On to the rest of my day...

No classes because the students are studying for midterms.

Let's sidetrack for a moment while I tell you about midterms (or test days in general) in Japan...

They schedule midterms here (remember, junior high school) all on one day.  So the teachers all coordinate and they produce reports that show what the kids will be tested on and what the kids should know, etc.  BUT THEN...leading up to test day, they do nothing new and review only.  Can you imagine?  I suppose I am just considering my own experience in school (the only experience I have, as a matter of fact) but when I had midterms, the teachers did not give us time in class to study and review.  We had to do it on our own.  They kept going, and often we started new material that would not be on the test.  Also, after school activities were not canceled.  But in Japan, they stop everything and review, review, review!!  Granted, I do not think I ever had all my midterms on one day, but still...I guess it is just a very different system.  The strangest part?  NO GRADES!  The kids do get scores out of 100 points on the test, but they count for nothing.  I can tell you now, that at least half of the students will get under 50 points on English.  But it does not matter at all.  Last year I saw scores in the teens, and it was just completely irrelevant to life.  Also, on test day, the teachers who proctor the tests are rotated around, so English teacher might proctor for social studies and social studies for math, etc etc etc.  They do not want the teachers in the rooms to be able to accidentally give students a hint when answering questions.  Also, if students drop a pencil or anything, the proctor has to go get it.  Students cannot turn around, pick up their own pencil, move their chair or desk,  blink more than 24 times a minute, or, obviously, talk.  In fact, even during lunch, the students are not allowed to turn their desks.  (usually for lunch, they make groups, but on test day, they have to stay in their lines facing front)  Remember, no grades here...  And then... after test day, the teachers grade frantically that night and give the tests back the next day.  And when they give the tests back, they spend the whole class period going over the correct answers!  That is something a teacher in America would probably not do.  I think my teachers would go over problems that a lot of people got wrong, but never the whole test word for word.

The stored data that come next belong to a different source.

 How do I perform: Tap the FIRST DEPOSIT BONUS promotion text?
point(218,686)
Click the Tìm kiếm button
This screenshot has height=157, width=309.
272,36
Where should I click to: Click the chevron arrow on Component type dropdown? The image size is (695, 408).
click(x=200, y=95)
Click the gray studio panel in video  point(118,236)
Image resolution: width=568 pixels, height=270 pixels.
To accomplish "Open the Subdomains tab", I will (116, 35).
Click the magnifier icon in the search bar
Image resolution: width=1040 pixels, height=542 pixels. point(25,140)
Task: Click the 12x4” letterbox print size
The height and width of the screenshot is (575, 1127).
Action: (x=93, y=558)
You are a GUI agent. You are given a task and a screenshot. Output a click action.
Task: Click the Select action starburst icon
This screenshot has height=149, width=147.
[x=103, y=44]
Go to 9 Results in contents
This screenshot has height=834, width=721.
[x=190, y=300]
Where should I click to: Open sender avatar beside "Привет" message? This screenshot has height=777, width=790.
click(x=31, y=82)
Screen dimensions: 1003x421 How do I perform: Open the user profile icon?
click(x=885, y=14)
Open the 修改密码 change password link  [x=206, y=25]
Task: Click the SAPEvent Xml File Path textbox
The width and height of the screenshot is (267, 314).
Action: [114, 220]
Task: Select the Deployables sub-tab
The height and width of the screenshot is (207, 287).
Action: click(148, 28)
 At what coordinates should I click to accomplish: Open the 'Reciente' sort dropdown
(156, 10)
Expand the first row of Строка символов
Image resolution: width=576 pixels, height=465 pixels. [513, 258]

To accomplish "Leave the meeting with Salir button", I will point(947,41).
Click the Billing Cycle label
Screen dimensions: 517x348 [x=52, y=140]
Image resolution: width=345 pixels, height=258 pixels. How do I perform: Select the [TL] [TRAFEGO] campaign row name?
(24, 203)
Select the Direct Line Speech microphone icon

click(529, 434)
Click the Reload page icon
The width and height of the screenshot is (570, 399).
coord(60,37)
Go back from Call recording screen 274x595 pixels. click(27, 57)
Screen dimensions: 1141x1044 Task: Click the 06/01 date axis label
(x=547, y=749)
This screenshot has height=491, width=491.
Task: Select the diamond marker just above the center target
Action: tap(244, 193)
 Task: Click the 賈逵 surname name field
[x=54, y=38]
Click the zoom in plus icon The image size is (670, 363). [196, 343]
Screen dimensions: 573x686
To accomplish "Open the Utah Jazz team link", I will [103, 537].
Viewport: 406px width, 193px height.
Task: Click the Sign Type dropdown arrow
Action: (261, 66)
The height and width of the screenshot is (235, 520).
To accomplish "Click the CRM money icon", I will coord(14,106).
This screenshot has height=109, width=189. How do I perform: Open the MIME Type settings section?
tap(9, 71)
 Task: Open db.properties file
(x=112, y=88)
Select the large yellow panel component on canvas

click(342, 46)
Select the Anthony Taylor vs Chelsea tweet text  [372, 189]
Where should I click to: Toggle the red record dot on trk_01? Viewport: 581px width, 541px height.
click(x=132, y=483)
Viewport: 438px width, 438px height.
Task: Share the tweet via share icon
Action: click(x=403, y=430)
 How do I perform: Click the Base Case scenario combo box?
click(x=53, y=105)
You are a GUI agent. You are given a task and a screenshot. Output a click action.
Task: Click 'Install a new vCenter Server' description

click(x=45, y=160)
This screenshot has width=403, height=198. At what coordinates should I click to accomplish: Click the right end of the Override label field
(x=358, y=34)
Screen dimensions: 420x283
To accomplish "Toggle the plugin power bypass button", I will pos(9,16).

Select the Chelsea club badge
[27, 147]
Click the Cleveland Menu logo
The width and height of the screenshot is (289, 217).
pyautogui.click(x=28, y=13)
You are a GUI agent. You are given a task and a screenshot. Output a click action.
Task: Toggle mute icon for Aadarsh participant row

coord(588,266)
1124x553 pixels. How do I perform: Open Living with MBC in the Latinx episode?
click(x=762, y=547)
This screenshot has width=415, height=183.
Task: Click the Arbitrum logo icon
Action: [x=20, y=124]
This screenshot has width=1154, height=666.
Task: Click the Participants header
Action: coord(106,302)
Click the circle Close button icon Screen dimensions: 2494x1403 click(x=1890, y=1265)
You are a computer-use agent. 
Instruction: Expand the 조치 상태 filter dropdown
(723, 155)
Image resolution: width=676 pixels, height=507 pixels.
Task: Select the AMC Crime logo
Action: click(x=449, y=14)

In all my free time today, I studied kanji and worked more on my Halloween game.  It is really difficult to think of games and activities that keep these kids interested.  Part of the problem is that I go to class and do quiz games often, so another quiz game, only Halloween themed was out of the question.  I think I am going to do a board game.

Lunch today.... rice, milk, soup, veggies, and oden...(oden can be a soup or served on a plate or a skewer and it's made of delicious things like konnyaku (pretty much fiber and water) chikuwa (fish cake) daikon (big radish) and a boiled egg.)  And during lunch something happened to me for the first time.  A student said my eyes were scary and would not make eye contact with me.  There is a confidence booster for ya.  I also go to listen in on their conversation about how old they think all the teachers are (they are wrong) and which ones they think are cute and which ones have nice handwriting.

Back to doing nothing.

Cleaning.

Home.

Luckily, tonight I have eikaiwa (English conversation class) and it is super fun.  Something to look forward to since the MatsuJun drama ended.

1 comment:

  1. Scared of those big blue eyes are they....What would Frank Sinatra think?????